Investment portfolios are increasingly at risk from cyber attack.
Investment portfolios are increasingly at risk from cyber attack.

The start of an interstate travel day, and a consultant pays a Sydney taxi on credit card.

So far, so normal — it’s something that businesspeople like her do every day. That afternoon, the consultant has a call from her credit card’s fraud department. Did she charge $800 of fuel to the card from a petrol station in western Sydney that morning? No, she didn’t. Her credit card has been “skimmed”.

How might this situation have been averted? Could this executive put better personal and business cyber protections in place?

It’s a good question. Cyber risk is a major issue for big business. Leaders at Australia’s big banks have called out malicious attacks on their systems as the top risk they face. But for smaller players like sophisticated investors, owners of private businesses, small ­enterprises that typically rely on credit cards, mobile phones and excel spreadsheets as part of their communications — these risks may not be on the radar.

Research shows that more than 72 per cent of private enterprises are reliant on email for reporting highly sensitive information within the business.

Quite apart from the financial risks, cyber fraud is also becoming a major concern for families through their use of networks at home for personal communication and game playing.

The frequency of cyber attacks targeting the identity of individual family members is on the rise. In some cases, the resulting impact on family reputation and the ­potential threats to personal ­security can be far worse than the financial losses incurred.

Globally, research shows that over a quarter of private enterprises have been subject to cyber-­security threats. In Australia, KPMG research highlights a similar number has had to deal with such incidents. Respondents cite cases of financial loss mainly attributable to “phishing” with more than 53 per cent of private enterprises subject to phishing attacks.

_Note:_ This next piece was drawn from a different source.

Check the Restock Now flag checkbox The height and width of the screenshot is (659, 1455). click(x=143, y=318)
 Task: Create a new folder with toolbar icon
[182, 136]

In one recent example, an elderly investor residing in aged care was called on the phone for their email address and bank details. The attack was sophisticated and convincing, with the target innocently disclosing their personal information. More than $300,000 in savings was taken from their ­account, and it was unable to be ­recovered.

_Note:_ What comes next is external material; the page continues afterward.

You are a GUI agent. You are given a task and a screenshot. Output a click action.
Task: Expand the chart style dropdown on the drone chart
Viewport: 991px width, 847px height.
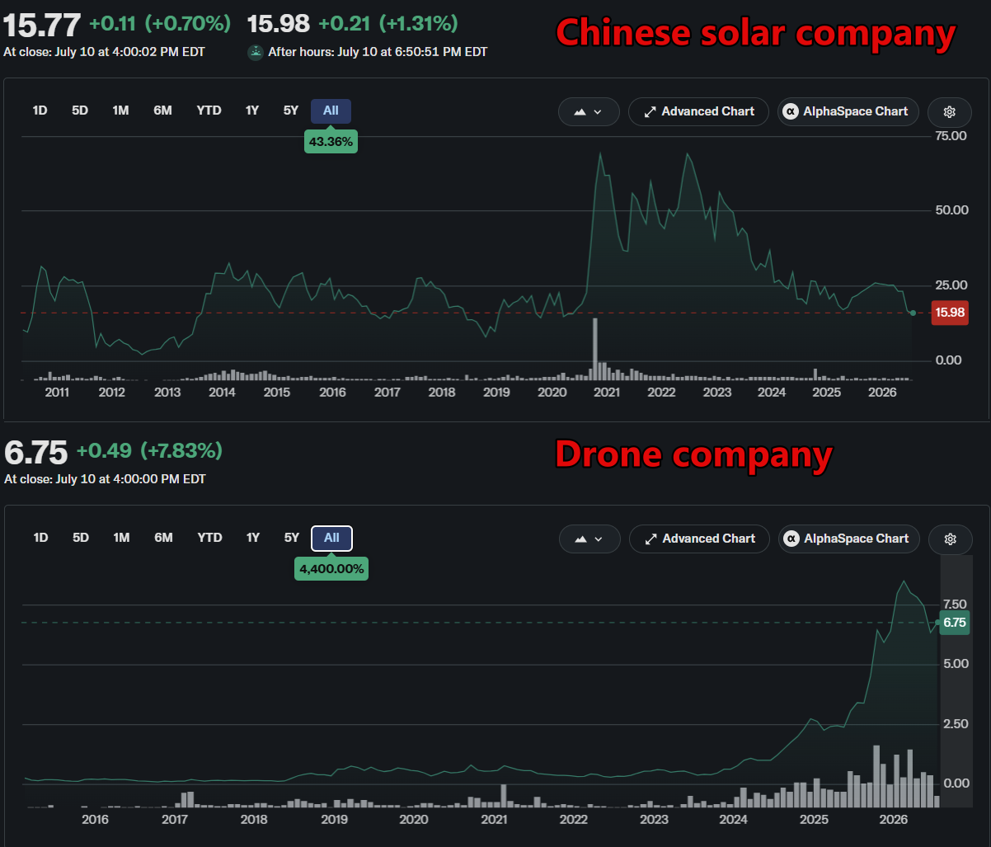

On the same theme, the Australian Taxation Office has reported an increase this year of people losing money to automated phone scams through threats of tax file number suspension. As the ATO says, it does not suspend TFNs and will never request payment of a fine or transfer money in order to protect a TFN. Nor does the ATO make unsolicited calls to people.

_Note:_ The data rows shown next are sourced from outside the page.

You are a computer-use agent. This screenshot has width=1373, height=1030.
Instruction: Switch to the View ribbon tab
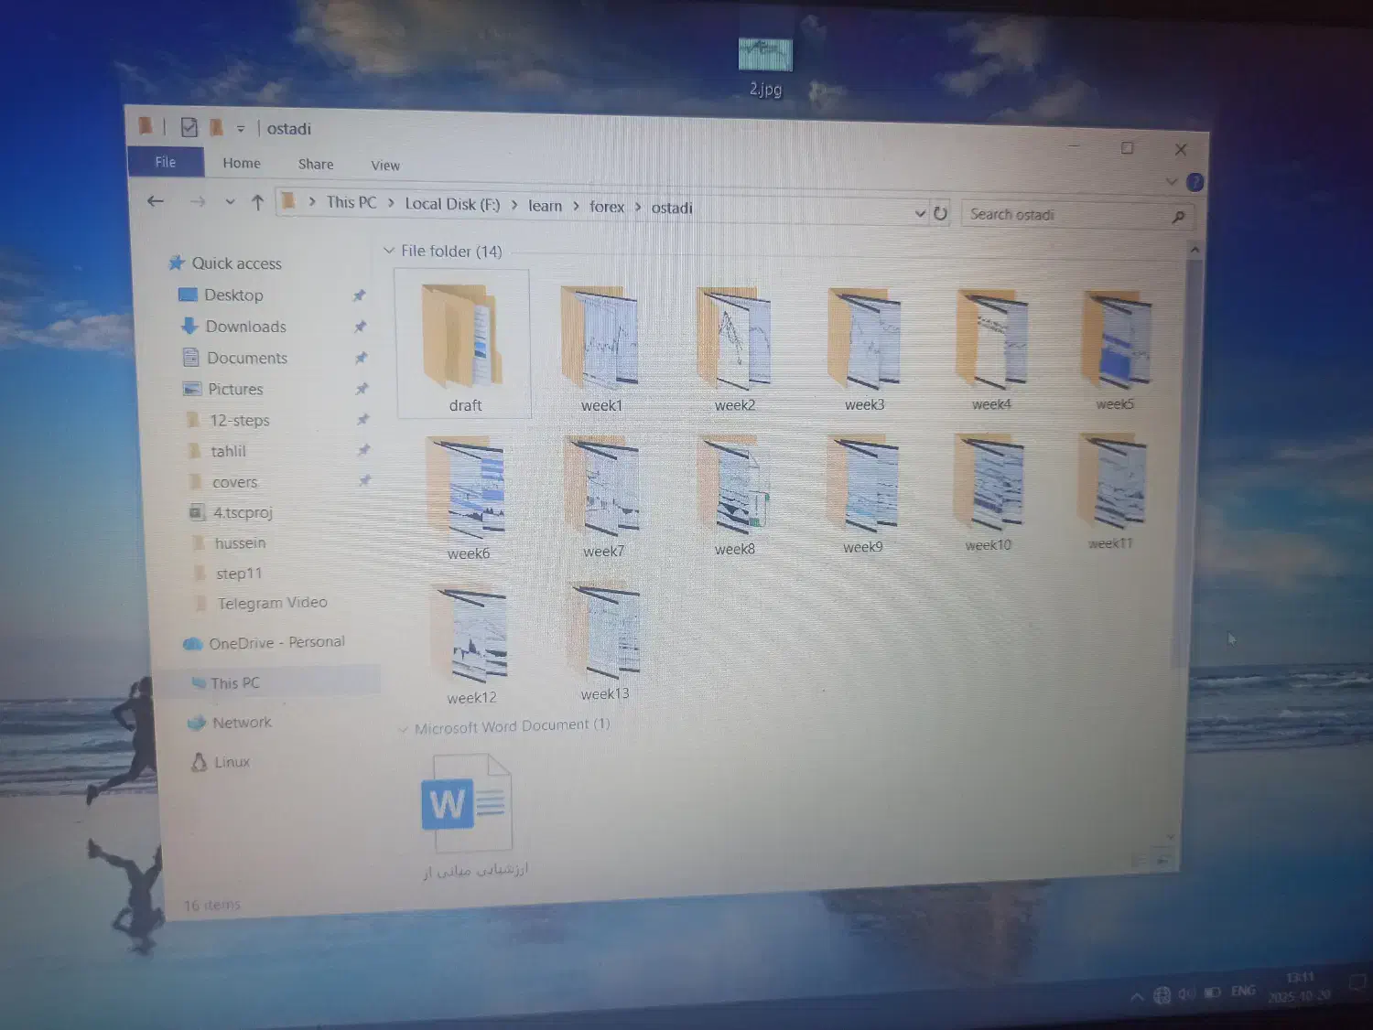[x=385, y=166]
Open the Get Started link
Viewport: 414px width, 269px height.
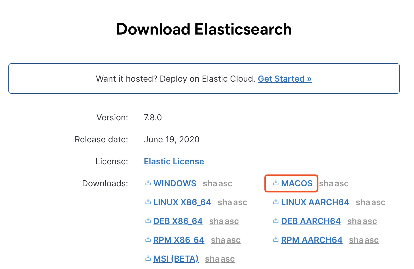tap(285, 79)
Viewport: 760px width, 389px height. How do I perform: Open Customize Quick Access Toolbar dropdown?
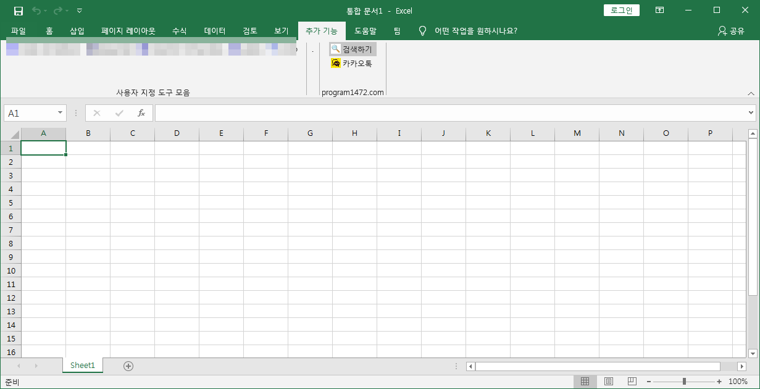80,10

Yet cyber awareness among investors of all types remains low, and that’s a serious problem. The federal government acknowledges that all Australians are high-risk cyber targets and this includes retirees and those with self-managed super funds.

There are seven key steps against cyber attack:

Act now: Ask your financial adviser to set up a system for maintaining ongoing awareness with a quarterly cybersecurity audit and protection strategy.

Protect data: It’s surprising how many businesses don’t have a formal system to back up and protect data. You need one that ­secures your devices and networks and considers encryption of important information.

Implement blocks: Make sure you use a multi-factor authentication system — for example a password and a push authentication step, where a second factor is required to access sensitive data. Mobile apps are used to push a validation request so even if an ­attacker has a valid username and password they can’t access the push notification to access an ­account.

Manage passwords: Effective management means ensuring easy to guess passwords like birthdays or 1234 numbers and using the same password across devices aren’t used and that passwords must be changed regularly as part of the overall IT system structure/strategy.

If you run a business, inform your people: Whether it’s one or two people in the business or a staff of 50 or 100, you need to set robust cybersecurity measures and train your staff to be safe online. That includes things such as ensuring your privacy phone settings are enacted correctly.

Hold a cybersecurity hour/day: Depending on the size of your enterprise, formalise the steps in a training session/cyber awareness day and then update your business systems accordingly, across personal devices and the broader ­office systems.

Education: Educate family members, particularly younger family members on games consoles and on social media, regarding appropriate behaviour and how to deal with strangers.

A key cybersecurity message is that theft and fraud represent permanent losses of capital that may never be recovered.

All investors need to be conscious not only of the risks they take to attract investment returns, but about managing the risks.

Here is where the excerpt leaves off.